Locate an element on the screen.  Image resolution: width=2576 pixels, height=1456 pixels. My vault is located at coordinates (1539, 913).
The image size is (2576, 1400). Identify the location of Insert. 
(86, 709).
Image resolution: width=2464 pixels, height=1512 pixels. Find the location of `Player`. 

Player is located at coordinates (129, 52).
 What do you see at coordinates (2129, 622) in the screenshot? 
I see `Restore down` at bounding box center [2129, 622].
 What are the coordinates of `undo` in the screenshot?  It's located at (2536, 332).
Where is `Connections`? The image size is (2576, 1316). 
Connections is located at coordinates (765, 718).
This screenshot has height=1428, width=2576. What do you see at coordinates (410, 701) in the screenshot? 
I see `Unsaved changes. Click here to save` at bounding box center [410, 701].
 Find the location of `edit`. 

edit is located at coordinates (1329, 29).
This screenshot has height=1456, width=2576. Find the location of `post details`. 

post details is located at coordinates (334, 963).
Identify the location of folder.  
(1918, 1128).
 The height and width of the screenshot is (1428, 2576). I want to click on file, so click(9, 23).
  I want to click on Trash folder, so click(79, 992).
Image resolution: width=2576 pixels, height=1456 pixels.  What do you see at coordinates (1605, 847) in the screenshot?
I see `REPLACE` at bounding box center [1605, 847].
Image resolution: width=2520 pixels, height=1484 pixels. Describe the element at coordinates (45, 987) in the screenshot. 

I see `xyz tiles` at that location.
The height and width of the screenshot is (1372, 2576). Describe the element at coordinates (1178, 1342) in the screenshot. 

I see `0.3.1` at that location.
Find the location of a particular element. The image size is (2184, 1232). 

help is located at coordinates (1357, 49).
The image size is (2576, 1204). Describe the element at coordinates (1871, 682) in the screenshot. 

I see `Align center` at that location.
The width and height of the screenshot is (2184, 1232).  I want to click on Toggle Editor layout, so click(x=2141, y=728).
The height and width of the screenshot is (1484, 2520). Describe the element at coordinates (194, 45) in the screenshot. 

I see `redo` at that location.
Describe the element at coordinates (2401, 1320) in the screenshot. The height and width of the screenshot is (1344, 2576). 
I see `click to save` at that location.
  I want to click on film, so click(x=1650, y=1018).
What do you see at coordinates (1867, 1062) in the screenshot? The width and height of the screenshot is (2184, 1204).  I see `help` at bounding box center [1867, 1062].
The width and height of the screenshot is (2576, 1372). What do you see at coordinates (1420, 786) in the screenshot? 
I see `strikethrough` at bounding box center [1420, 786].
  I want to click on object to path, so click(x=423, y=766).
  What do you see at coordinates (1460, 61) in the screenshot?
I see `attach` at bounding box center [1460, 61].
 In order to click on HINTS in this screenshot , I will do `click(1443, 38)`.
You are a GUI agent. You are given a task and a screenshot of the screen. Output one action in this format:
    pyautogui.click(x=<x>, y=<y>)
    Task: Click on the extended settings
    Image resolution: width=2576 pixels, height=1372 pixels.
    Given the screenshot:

-=-=-

STATED TASK: Copy these items word for word, with nothing added or left out.

OUTPUT FOR THIS EXERCISE:
Locate an element on the screen.  Image resolution: width=2576 pixels, height=1456 pixels. My vault is located at coordinates (1539, 913).
The image size is (2576, 1400). Identify the location of Insert. 
(86, 709).
Image resolution: width=2464 pixels, height=1512 pixels. Find the location of `Player`. 

Player is located at coordinates (129, 52).
 What do you see at coordinates (2129, 622) in the screenshot? 
I see `Restore down` at bounding box center [2129, 622].
 What are the coordinates of `undo` in the screenshot?  It's located at (2536, 332).
Where is `Connections`? The image size is (2576, 1316). 
Connections is located at coordinates (765, 718).
This screenshot has height=1428, width=2576. What do you see at coordinates (410, 701) in the screenshot? 
I see `Unsaved changes. Click here to save` at bounding box center [410, 701].
 Find the location of `edit`. 

edit is located at coordinates (1329, 29).
This screenshot has height=1456, width=2576. Find the location of `post details`. 

post details is located at coordinates (334, 963).
Identify the location of folder.  
(1918, 1128).
 The height and width of the screenshot is (1428, 2576). I want to click on file, so click(9, 23).
  I want to click on Trash folder, so click(79, 992).
Image resolution: width=2576 pixels, height=1456 pixels.  What do you see at coordinates (1605, 847) in the screenshot?
I see `REPLACE` at bounding box center [1605, 847].
Image resolution: width=2520 pixels, height=1484 pixels. Describe the element at coordinates (45, 987) in the screenshot. 

I see `xyz tiles` at that location.
The height and width of the screenshot is (1372, 2576). Describe the element at coordinates (1178, 1342) in the screenshot. 

I see `0.3.1` at that location.
Find the location of a particular element. The image size is (2184, 1232). 

help is located at coordinates (1357, 49).
The image size is (2576, 1204). Describe the element at coordinates (1871, 682) in the screenshot. 

I see `Align center` at that location.
The width and height of the screenshot is (2184, 1232).  I want to click on Toggle Editor layout, so click(x=2141, y=728).
The height and width of the screenshot is (1484, 2520). Describe the element at coordinates (194, 45) in the screenshot. 

I see `redo` at that location.
Describe the element at coordinates (2401, 1320) in the screenshot. The height and width of the screenshot is (1344, 2576). 
I see `click to save` at that location.
  I want to click on film, so click(x=1650, y=1018).
What do you see at coordinates (1867, 1062) in the screenshot? The width and height of the screenshot is (2184, 1204).  I see `help` at bounding box center [1867, 1062].
The width and height of the screenshot is (2576, 1372). What do you see at coordinates (1420, 786) in the screenshot? 
I see `strikethrough` at bounding box center [1420, 786].
  I want to click on object to path, so click(x=423, y=766).
  What do you see at coordinates (1460, 61) in the screenshot?
I see `attach` at bounding box center [1460, 61].
 In order to click on HINTS in this screenshot , I will do `click(1443, 38)`.
You are a GUI agent. You are given a task and a screenshot of the screen. Output one action in this format:
    pyautogui.click(x=<x>, y=<y>)
    Task: Click on the extended settings
    Image resolution: width=2576 pixels, height=1372 pixels.
    Given the screenshot:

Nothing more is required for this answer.